PROBLEM DESCRIPTION. Reproduce each line of the material exactly as it reads.

◆ ◆ ◆

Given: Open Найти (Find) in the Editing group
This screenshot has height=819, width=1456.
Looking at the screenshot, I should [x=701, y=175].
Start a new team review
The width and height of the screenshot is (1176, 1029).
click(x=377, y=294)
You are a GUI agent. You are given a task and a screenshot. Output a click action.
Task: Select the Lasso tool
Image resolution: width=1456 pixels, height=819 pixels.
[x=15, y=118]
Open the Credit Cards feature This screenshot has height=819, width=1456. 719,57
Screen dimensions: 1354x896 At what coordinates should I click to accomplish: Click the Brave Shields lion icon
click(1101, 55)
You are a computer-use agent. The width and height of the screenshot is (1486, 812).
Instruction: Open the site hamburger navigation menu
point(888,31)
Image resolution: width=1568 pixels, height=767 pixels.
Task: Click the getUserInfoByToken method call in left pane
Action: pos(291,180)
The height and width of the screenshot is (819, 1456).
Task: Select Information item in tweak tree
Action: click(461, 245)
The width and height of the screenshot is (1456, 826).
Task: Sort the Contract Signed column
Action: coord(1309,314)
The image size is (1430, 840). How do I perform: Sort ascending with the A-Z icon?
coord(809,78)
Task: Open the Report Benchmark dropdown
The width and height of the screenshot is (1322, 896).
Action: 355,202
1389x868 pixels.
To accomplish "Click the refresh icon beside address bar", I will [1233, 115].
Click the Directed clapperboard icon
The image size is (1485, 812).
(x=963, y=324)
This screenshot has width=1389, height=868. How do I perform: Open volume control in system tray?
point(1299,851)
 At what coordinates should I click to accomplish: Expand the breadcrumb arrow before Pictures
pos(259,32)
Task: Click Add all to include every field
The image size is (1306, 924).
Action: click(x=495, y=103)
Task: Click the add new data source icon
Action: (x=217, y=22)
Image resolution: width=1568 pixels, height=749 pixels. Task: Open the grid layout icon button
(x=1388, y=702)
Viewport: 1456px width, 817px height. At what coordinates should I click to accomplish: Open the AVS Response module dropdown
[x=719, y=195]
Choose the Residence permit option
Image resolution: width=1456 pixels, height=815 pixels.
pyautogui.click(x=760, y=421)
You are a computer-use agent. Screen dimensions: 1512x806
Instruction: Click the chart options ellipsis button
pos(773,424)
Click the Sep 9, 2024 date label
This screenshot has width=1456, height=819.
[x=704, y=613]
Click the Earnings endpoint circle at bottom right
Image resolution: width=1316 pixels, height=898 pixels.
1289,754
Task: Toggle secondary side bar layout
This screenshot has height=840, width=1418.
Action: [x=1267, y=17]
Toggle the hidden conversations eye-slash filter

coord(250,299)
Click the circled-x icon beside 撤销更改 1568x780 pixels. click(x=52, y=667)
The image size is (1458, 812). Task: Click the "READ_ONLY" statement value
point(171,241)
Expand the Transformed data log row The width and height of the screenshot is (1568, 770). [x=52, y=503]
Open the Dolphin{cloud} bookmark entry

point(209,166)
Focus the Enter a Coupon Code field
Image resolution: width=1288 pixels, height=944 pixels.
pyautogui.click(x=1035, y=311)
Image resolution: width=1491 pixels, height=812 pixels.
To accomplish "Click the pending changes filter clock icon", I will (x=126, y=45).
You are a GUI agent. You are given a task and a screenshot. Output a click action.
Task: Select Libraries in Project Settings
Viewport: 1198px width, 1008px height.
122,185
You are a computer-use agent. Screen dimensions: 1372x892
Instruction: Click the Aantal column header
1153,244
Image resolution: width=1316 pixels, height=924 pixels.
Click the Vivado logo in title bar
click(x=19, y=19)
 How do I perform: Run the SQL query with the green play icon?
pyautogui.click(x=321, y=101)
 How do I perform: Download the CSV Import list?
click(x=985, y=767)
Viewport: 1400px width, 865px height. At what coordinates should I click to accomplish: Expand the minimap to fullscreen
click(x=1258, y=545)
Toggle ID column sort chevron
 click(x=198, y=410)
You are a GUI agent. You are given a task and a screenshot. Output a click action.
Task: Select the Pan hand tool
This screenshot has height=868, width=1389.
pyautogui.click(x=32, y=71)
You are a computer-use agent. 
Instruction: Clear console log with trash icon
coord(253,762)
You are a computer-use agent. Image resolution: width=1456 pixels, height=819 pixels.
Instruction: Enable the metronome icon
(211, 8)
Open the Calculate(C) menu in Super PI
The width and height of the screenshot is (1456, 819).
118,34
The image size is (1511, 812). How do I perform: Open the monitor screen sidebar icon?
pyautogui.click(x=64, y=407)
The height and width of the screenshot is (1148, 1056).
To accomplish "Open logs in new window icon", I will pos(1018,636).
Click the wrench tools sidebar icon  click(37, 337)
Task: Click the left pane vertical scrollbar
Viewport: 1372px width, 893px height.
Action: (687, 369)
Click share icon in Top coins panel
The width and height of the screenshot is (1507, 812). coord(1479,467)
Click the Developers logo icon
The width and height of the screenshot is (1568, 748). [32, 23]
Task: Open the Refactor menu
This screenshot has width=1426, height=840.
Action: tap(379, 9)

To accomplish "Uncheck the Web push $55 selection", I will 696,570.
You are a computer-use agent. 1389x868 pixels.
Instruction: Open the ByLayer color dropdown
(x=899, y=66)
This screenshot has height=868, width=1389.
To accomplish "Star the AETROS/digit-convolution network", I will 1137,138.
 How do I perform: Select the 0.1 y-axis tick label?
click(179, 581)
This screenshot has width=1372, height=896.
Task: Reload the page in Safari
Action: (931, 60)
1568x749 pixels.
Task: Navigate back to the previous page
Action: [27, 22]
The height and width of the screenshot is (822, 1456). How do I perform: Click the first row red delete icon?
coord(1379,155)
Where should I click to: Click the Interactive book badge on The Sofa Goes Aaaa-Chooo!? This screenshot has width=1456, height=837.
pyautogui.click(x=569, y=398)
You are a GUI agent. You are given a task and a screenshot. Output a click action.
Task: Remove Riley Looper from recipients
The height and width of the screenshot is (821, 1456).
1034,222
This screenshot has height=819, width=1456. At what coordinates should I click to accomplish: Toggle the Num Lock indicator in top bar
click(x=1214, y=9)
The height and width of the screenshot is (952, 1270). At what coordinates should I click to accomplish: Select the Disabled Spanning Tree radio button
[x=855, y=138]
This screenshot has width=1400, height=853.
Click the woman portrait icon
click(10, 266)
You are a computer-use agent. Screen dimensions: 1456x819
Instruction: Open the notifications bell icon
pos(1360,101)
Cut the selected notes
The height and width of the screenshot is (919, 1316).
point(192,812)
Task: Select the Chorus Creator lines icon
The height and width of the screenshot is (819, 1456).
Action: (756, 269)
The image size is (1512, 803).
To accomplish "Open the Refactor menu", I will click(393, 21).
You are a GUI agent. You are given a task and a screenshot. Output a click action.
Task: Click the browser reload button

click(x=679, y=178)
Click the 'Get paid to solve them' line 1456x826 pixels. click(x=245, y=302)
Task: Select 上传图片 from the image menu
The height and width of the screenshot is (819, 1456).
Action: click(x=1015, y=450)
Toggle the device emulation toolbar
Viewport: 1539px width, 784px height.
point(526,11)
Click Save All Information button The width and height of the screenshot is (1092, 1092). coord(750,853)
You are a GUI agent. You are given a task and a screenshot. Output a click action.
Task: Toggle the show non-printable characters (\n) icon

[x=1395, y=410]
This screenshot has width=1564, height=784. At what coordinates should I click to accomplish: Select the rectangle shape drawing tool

◆ ◆ ◆

EXPECTED ANSWER.
Given: Open Найти (Find) in the Editing group
This screenshot has height=819, width=1456.
Looking at the screenshot, I should [x=701, y=175].
Start a new team review
The width and height of the screenshot is (1176, 1029).
click(x=377, y=294)
You are a GUI agent. You are given a task and a screenshot. Output a click action.
Task: Select the Lasso tool
Image resolution: width=1456 pixels, height=819 pixels.
[x=15, y=118]
Open the Credit Cards feature This screenshot has height=819, width=1456. 719,57
Screen dimensions: 1354x896 At what coordinates should I click to accomplish: Click the Brave Shields lion icon
click(1101, 55)
You are a computer-use agent. The width and height of the screenshot is (1486, 812).
Instruction: Open the site hamburger navigation menu
point(888,31)
Image resolution: width=1568 pixels, height=767 pixels.
Task: Click the getUserInfoByToken method call in left pane
Action: pos(291,180)
The height and width of the screenshot is (819, 1456).
Task: Select Information item in tweak tree
Action: click(461, 245)
The width and height of the screenshot is (1456, 826).
Task: Sort the Contract Signed column
Action: coord(1309,314)
The image size is (1430, 840). How do I perform: Sort ascending with the A-Z icon?
coord(809,78)
Task: Open the Report Benchmark dropdown
The width and height of the screenshot is (1322, 896).
Action: 355,202
1389x868 pixels.
To accomplish "Click the refresh icon beside address bar", I will [1233, 115].
Click the Directed clapperboard icon
The image size is (1485, 812).
(x=963, y=324)
This screenshot has width=1389, height=868. How do I perform: Open volume control in system tray?
point(1299,851)
 At what coordinates should I click to accomplish: Expand the breadcrumb arrow before Pictures
pos(259,32)
Task: Click Add all to include every field
The image size is (1306, 924).
Action: click(x=495, y=103)
Task: Click the add new data source icon
Action: (x=217, y=22)
Image resolution: width=1568 pixels, height=749 pixels. Task: Open the grid layout icon button
(x=1388, y=702)
Viewport: 1456px width, 817px height. At what coordinates should I click to accomplish: Open the AVS Response module dropdown
[x=719, y=195]
Choose the Residence permit option
Image resolution: width=1456 pixels, height=815 pixels.
pyautogui.click(x=760, y=421)
You are a computer-use agent. Screen dimensions: 1512x806
Instruction: Click the chart options ellipsis button
pos(773,424)
Click the Sep 9, 2024 date label
This screenshot has width=1456, height=819.
[x=704, y=613]
Click the Earnings endpoint circle at bottom right
Image resolution: width=1316 pixels, height=898 pixels.
1289,754
Task: Toggle secondary side bar layout
This screenshot has height=840, width=1418.
Action: [x=1267, y=17]
Toggle the hidden conversations eye-slash filter

coord(250,299)
Click the circled-x icon beside 撤销更改 1568x780 pixels. click(x=52, y=667)
The image size is (1458, 812). Task: Click the "READ_ONLY" statement value
point(171,241)
Expand the Transformed data log row The width and height of the screenshot is (1568, 770). [x=52, y=503]
Open the Dolphin{cloud} bookmark entry

point(209,166)
Focus the Enter a Coupon Code field
Image resolution: width=1288 pixels, height=944 pixels.
pyautogui.click(x=1035, y=311)
Image resolution: width=1491 pixels, height=812 pixels.
To accomplish "Click the pending changes filter clock icon", I will (x=126, y=45).
You are a GUI agent. You are given a task and a screenshot. Output a click action.
Task: Select Libraries in Project Settings
Viewport: 1198px width, 1008px height.
122,185
You are a computer-use agent. Screen dimensions: 1372x892
Instruction: Click the Aantal column header
1153,244
Image resolution: width=1316 pixels, height=924 pixels.
Click the Vivado logo in title bar
click(x=19, y=19)
 How do I perform: Run the SQL query with the green play icon?
pyautogui.click(x=321, y=101)
 How do I perform: Download the CSV Import list?
click(x=985, y=767)
Viewport: 1400px width, 865px height. At what coordinates should I click to accomplish: Expand the minimap to fullscreen
click(x=1258, y=545)
Toggle ID column sort chevron
 click(x=198, y=410)
You are a GUI agent. You are given a task and a screenshot. Output a click action.
Task: Select the Pan hand tool
This screenshot has height=868, width=1389.
pyautogui.click(x=32, y=71)
You are a computer-use agent. 
Instruction: Clear console log with trash icon
coord(253,762)
You are a computer-use agent. Image resolution: width=1456 pixels, height=819 pixels.
Instruction: Enable the metronome icon
(211, 8)
Open the Calculate(C) menu in Super PI
The width and height of the screenshot is (1456, 819).
118,34
The image size is (1511, 812). How do I perform: Open the monitor screen sidebar icon?
pyautogui.click(x=64, y=407)
The height and width of the screenshot is (1148, 1056).
To accomplish "Open logs in new window icon", I will pos(1018,636).
Click the wrench tools sidebar icon  click(37, 337)
Task: Click the left pane vertical scrollbar
Viewport: 1372px width, 893px height.
Action: (687, 369)
Click share icon in Top coins panel
The width and height of the screenshot is (1507, 812). coord(1479,467)
Click the Developers logo icon
The width and height of the screenshot is (1568, 748). [32, 23]
Task: Open the Refactor menu
This screenshot has width=1426, height=840.
Action: tap(379, 9)

To accomplish "Uncheck the Web push $55 selection", I will 696,570.
You are a computer-use agent. 1389x868 pixels.
Instruction: Open the ByLayer color dropdown
(x=899, y=66)
This screenshot has height=868, width=1389.
To accomplish "Star the AETROS/digit-convolution network", I will 1137,138.
 How do I perform: Select the 0.1 y-axis tick label?
click(179, 581)
This screenshot has width=1372, height=896.
Task: Reload the page in Safari
Action: (931, 60)
1568x749 pixels.
Task: Navigate back to the previous page
Action: [27, 22]
The height and width of the screenshot is (822, 1456). How do I perform: Click the first row red delete icon?
coord(1379,155)
Where should I click to: Click the Interactive book badge on The Sofa Goes Aaaa-Chooo!? This screenshot has width=1456, height=837.
pyautogui.click(x=569, y=398)
You are a GUI agent. You are given a task and a screenshot. Output a click action.
Task: Remove Riley Looper from recipients
The height and width of the screenshot is (821, 1456).
1034,222
This screenshot has height=819, width=1456. At what coordinates should I click to accomplish: Toggle the Num Lock indicator in top bar
click(x=1214, y=9)
The height and width of the screenshot is (952, 1270). At what coordinates should I click to accomplish: Select the Disabled Spanning Tree radio button
[x=855, y=138]
This screenshot has width=1400, height=853.
Click the woman portrait icon
click(10, 266)
You are a computer-use agent. Screen dimensions: 1456x819
Instruction: Open the notifications bell icon
pos(1360,101)
Cut the selected notes
The height and width of the screenshot is (919, 1316).
point(192,812)
Task: Select the Chorus Creator lines icon
The height and width of the screenshot is (819, 1456).
Action: (756, 269)
The image size is (1512, 803).
To accomplish "Open the Refactor menu", I will click(393, 21).
You are a GUI agent. You are given a task and a screenshot. Output a click action.
Task: Click the browser reload button

click(x=679, y=178)
Click the 'Get paid to solve them' line 1456x826 pixels. click(x=245, y=302)
Task: Select 上传图片 from the image menu
The height and width of the screenshot is (819, 1456).
Action: click(x=1015, y=450)
Toggle the device emulation toolbar
Viewport: 1539px width, 784px height.
point(526,11)
Click Save All Information button The width and height of the screenshot is (1092, 1092). coord(750,853)
You are a GUI agent. You are given a task and a screenshot. Output a click action.
Task: Toggle the show non-printable characters (\n) icon

[x=1395, y=410]
This screenshot has width=1564, height=784. At what coordinates should I click to accomplish: Select the rectangle shape drawing tool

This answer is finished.